- **Assigned task**
In full and without change, transcribe the records below.
Records supplied section start
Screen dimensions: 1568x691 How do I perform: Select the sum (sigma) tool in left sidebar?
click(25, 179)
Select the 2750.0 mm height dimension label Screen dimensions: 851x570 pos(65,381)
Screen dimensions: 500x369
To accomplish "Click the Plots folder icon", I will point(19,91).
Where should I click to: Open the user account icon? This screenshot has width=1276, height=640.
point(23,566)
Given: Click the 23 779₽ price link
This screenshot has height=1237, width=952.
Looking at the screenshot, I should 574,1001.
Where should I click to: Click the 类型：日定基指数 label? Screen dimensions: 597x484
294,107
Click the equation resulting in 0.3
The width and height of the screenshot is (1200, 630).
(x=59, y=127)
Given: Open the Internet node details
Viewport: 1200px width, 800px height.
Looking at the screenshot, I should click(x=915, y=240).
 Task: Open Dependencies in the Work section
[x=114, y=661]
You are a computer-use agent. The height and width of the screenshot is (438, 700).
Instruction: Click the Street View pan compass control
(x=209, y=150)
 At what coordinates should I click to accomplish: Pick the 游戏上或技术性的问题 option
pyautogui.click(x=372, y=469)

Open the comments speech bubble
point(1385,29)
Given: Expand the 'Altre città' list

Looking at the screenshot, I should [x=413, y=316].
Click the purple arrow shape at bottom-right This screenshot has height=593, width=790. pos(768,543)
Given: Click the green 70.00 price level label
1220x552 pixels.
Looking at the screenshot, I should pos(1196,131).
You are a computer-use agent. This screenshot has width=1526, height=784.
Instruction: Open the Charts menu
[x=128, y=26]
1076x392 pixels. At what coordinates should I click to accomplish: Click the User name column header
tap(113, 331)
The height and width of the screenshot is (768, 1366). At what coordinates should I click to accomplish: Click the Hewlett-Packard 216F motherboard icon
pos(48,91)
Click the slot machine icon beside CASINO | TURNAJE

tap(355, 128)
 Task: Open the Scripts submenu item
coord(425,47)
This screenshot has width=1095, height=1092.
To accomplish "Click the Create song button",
Records supplied section end
- **Response area**
Screen dimensions: 1568x691 How do I perform: Select the sum (sigma) tool in left sidebar?
click(25, 179)
Select the 2750.0 mm height dimension label Screen dimensions: 851x570 pos(65,381)
Screen dimensions: 500x369
To accomplish "Click the Plots folder icon", I will point(19,91).
Where should I click to: Open the user account icon? This screenshot has width=1276, height=640.
point(23,566)
Given: Click the 23 779₽ price link
This screenshot has height=1237, width=952.
Looking at the screenshot, I should 574,1001.
Where should I click to: Click the 类型：日定基指数 label? Screen dimensions: 597x484
294,107
Click the equation resulting in 0.3
The width and height of the screenshot is (1200, 630).
(x=59, y=127)
Given: Open the Internet node details
Viewport: 1200px width, 800px height.
Looking at the screenshot, I should click(x=915, y=240).
 Task: Open Dependencies in the Work section
[x=114, y=661]
You are a computer-use agent. The height and width of the screenshot is (438, 700).
Instruction: Click the Street View pan compass control
(x=209, y=150)
 At what coordinates should I click to accomplish: Pick the 游戏上或技术性的问题 option
pyautogui.click(x=372, y=469)

Open the comments speech bubble
point(1385,29)
Given: Expand the 'Altre città' list

Looking at the screenshot, I should [x=413, y=316].
Click the purple arrow shape at bottom-right This screenshot has height=593, width=790. pos(768,543)
Given: Click the green 70.00 price level label
1220x552 pixels.
Looking at the screenshot, I should pos(1196,131).
You are a computer-use agent. This screenshot has width=1526, height=784.
Instruction: Open the Charts menu
[x=128, y=26]
1076x392 pixels. At what coordinates should I click to accomplish: Click the User name column header
tap(113, 331)
The height and width of the screenshot is (768, 1366). At what coordinates should I click to accomplish: Click the Hewlett-Packard 216F motherboard icon
pos(48,91)
Click the slot machine icon beside CASINO | TURNAJE

tap(355, 128)
 Task: Open the Scripts submenu item
coord(425,47)
This screenshot has width=1095, height=1092.
To accomplish "Click the Create song button",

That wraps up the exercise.